STUDY ON THE INTERACTION OF SEDIMENTING CYLINDRICAL PARTICLES IN STILL FLUID

The sedimentations of two cylindrical particles in three different initial relative po- sitions are numerically simulated using the lattice Boltzmann method.The movement characteristics and particle interactions during their sedimentation are presented and discussed in detail.The results show that,(i)if the two particles are released parallel but separated horizontally,they push away each other,rotate inwards and separate horizontally as they fall;(ii)if the two particles are released par- allel but separated vertically,the sedimentation behavior can be classified into three stages:trailing, tumbling and separating;(iii)if the two particles are released perpendicular but separated vertically, the sedimentation behavior can be characterized as:trailing and rotating,touching and sliding.In order to validate our simulation,experiments were also conducted and the results agree well with the numerical ones.

Quadrature Method of Moments for Nanoparticle Coagulation and Diffusion in the Planar Impinging Jet Flow

把大旋涡模拟与照时刻方法相结合的一个计算模特儿被雇用在一口限制侵犯的喷气学习 nanoparticle 进化。调查粒子尺寸在短暂政体被限制，并且粒子碰撞核被使用流动匹配的理论获得。模拟被把它与试验性的结果作比较验证。协调结构扮演统治粒子数字紧张的数字结果表演，尺寸和多分散性分布，和它也导致粒子沉重的喷气被冲淡由周围。
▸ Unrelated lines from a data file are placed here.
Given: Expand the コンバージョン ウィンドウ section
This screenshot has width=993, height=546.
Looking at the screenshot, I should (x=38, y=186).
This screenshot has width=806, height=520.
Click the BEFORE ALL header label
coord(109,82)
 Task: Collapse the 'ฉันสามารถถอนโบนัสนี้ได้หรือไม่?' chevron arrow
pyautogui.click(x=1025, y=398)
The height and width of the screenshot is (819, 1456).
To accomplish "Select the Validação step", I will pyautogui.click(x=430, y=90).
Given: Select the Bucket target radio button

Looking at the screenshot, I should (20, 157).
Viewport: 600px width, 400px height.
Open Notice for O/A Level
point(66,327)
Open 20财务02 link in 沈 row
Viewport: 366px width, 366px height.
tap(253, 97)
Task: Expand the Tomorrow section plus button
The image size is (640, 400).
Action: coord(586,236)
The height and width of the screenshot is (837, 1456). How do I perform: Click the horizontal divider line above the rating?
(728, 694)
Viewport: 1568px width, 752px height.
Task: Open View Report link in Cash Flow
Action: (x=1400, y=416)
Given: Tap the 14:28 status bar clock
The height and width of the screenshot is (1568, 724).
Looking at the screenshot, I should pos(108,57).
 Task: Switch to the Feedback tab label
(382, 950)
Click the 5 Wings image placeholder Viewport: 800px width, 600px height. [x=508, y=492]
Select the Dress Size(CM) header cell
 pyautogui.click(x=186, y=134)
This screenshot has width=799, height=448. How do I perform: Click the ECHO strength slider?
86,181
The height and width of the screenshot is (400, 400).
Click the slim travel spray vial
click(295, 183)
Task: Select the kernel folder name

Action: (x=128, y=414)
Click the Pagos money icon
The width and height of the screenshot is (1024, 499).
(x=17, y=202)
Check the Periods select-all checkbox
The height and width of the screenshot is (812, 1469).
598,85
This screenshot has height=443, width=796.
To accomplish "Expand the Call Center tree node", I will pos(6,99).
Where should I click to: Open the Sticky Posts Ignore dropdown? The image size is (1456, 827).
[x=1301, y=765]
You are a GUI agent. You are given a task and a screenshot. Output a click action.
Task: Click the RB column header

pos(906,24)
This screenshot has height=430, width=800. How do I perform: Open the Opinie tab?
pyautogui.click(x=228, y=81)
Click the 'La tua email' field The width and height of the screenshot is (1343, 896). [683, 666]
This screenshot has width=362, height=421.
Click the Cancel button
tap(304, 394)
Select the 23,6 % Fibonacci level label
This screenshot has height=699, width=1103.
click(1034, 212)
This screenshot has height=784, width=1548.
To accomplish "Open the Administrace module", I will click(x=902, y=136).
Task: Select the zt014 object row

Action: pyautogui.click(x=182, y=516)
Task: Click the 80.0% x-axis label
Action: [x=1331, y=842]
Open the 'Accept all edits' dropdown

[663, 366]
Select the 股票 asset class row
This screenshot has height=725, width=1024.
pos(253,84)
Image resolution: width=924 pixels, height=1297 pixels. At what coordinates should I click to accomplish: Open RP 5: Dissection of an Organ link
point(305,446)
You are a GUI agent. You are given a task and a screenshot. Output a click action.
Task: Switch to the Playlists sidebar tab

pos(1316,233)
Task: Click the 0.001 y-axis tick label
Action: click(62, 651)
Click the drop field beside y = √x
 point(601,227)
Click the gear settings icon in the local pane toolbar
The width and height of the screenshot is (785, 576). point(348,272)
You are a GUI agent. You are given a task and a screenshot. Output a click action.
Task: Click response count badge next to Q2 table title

在侵犯的喷气流动的粒子动力学的进化是强烈，与雷纳兹有关，数字和 nozzle-to-plate 距离，和他们的关系被分析。

Research on the operating characteristics of parallel 4-DOF electric platform with 4TPS-PS structure

The 4TPS-PS parallel platform designed for a stabilization and automatic tracking system is a novel lower-mobility parallel mechanism. In the first part of this paper, the structure of the platform is described and the kinematics model is built. The workspace of the platform is defined as the full reachable rotation workspace when the Z coordinate dimension of the upper plate varies continuously. A fast searching method of the full reachable workspace is presented, after which the inverse kinematics of the platform is deduced. The forward and inverse solutions of the speed and force of the platform are deduced. According to the characteristic of the 4TPS-PS platform’s structure, a fast searching algorithm of the maximum generalized speed and maximum generalized force output by the upper plate is put forward based on the forward and inverse solutions of the platform’s speed and force. The 4TPS-PS platform prototype built by the State Key Laboratory of Fluid Power Transmission and Control of China is taken as the research subject. The full reachable rotation workspace of the prototype is computed out and analyzed. The curves of maximum generalized speed and maximum generalized force of the prototype are computed out and plotted. Finally, the com- puting and analyzing results of the operating characteristics are confirmed through the experiment.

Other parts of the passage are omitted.